> [Source document]:
At a recent A1 event I was asked about how academia can help Analytics. At another recent event, a discussion with a recruiting professional focused on the criteria employers in HR departments use in filtering and selecting Analytics candidates.
Analytics education is a hot topic. A growing, multidisciplinary and highly complex field is experiencing a shortage of suitably qualified people, and this is becoming a matter of concern for business.
There is a growing number of data mining/Analytics subjects, majors and even courses. I have been asked by a number of people in recent weeks what I think of particular courses, or what individuals should do to prepare themselves for a career in Business Analytics.
My opinion of the value of existing courses is such: the number of suitable people will increase as a result of these courses. But not by much.
As it stands, there are serious problems with what passes for “data mining” training, particularly at undergraduate level, particularly in computer science.

> [Data for review]:
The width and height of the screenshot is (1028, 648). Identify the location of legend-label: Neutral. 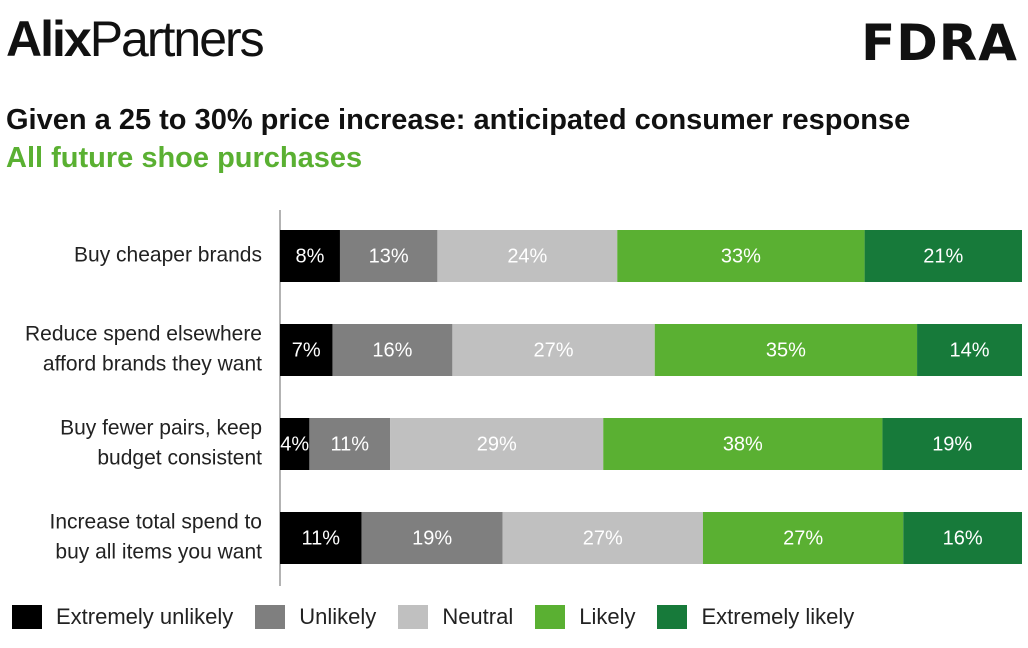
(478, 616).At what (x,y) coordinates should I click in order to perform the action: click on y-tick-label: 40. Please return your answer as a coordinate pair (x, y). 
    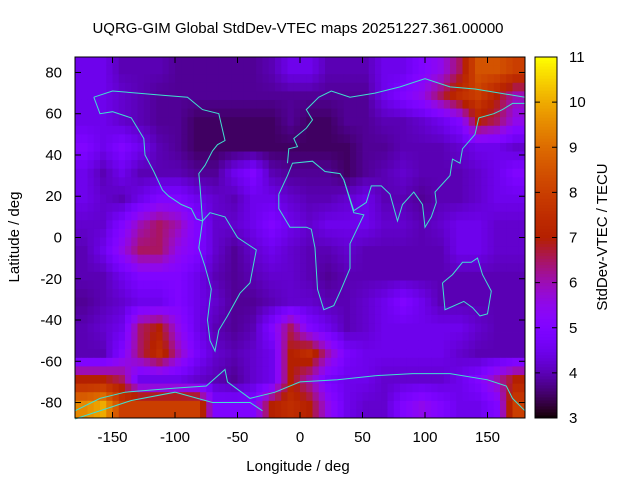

---

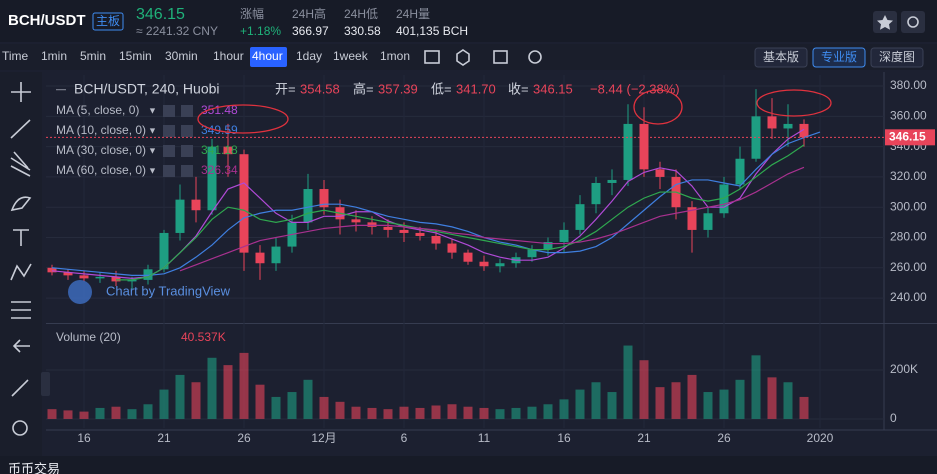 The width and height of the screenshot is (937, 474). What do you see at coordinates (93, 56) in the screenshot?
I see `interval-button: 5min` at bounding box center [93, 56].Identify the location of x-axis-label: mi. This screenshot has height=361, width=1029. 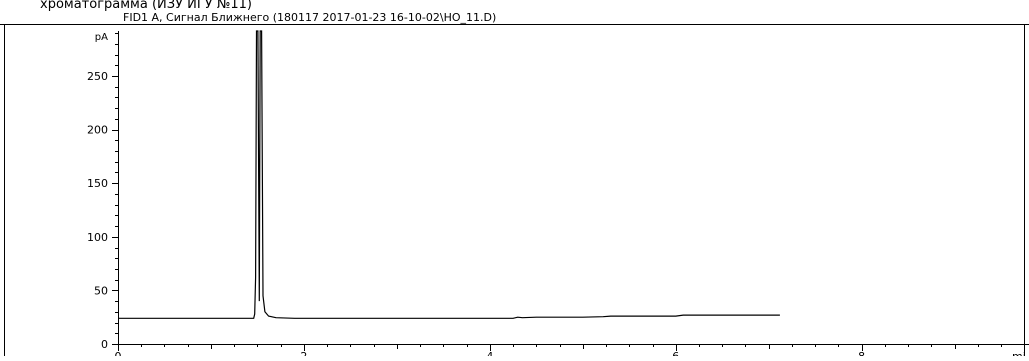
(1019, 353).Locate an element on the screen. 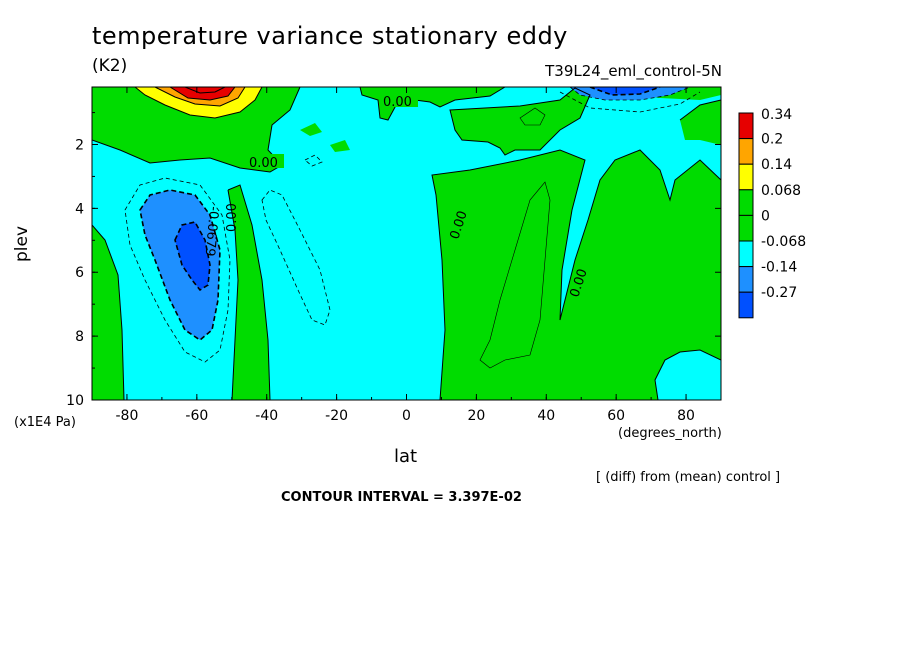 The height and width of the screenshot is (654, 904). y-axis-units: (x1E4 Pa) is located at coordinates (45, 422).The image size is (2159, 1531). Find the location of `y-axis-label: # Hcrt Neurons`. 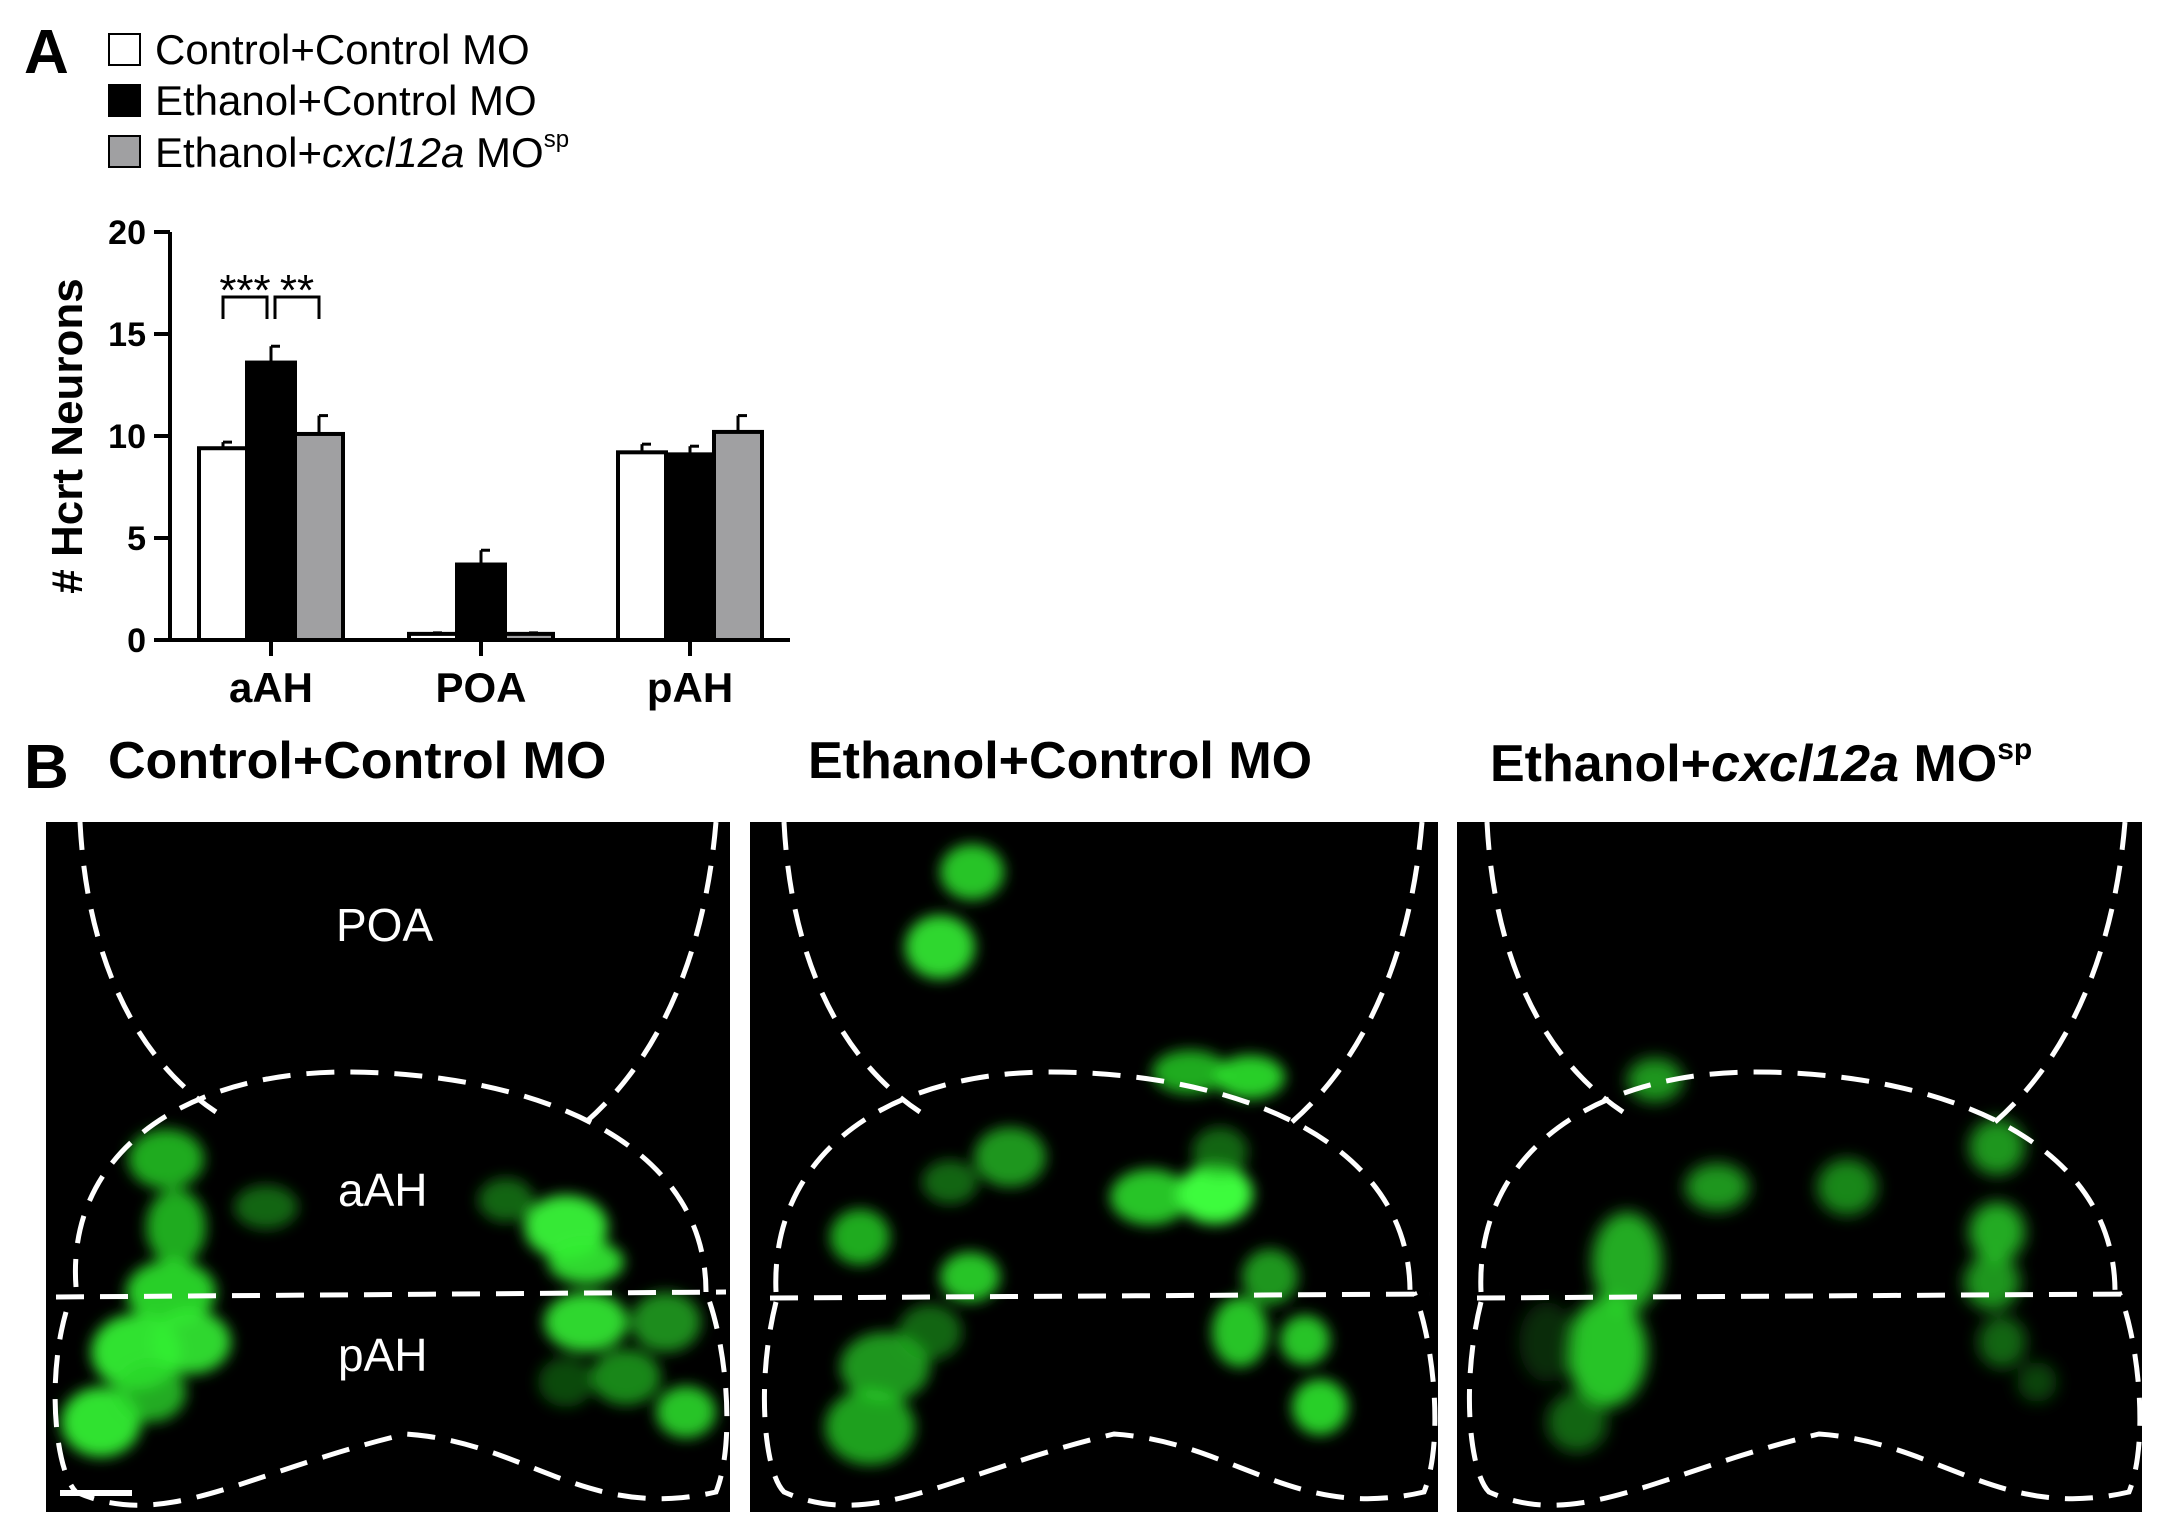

---

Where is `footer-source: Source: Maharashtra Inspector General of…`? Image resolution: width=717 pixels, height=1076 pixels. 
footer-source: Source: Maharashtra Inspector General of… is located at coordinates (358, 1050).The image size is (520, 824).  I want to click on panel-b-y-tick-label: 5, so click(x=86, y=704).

> [List of tasks]:
1. In the piece on Analytics education, at what level does the author say the problems with "data mining" training are particularly serious?
2. Please write the next part of the piece on Analytics education, picking up after its final sentence.

> [Results]:
1. At undergraduate level, particularly in computer science.

2.
I single out computer science because it produces seemingly suitable candidates who are hired by HR, and fail in fundamental, but not immediately obvious ways. I also speak as an “insider”, with my entire academic training based in computer science. As with all useful generalizations, there are quite a few exceptions, and the problem outlined lives on a continuum of pathology, with a minority of extreme cases and many more less severe ones. Nevertheless, there is a real and consistent problem with computer science undergraduates (and many postgraduates!) moving into a career in Analytics. Given that these represent most of the new talent in the field, this is an issue to address ASAP.
The problem is not easy to detect by HR at interview time. A typical computer science graduate may well have one or more AI, machine learning, data mining and even statistics courses under their belt. Indeed, they are capable of writing from scratch some of the more sophisticated algorithms of machine learning.
And therein lies the problem. They may insist on writing algorithms when they should be extracting value from data. They will not appreciate the key differences and similarities of algorithms. The will insist on trying them all.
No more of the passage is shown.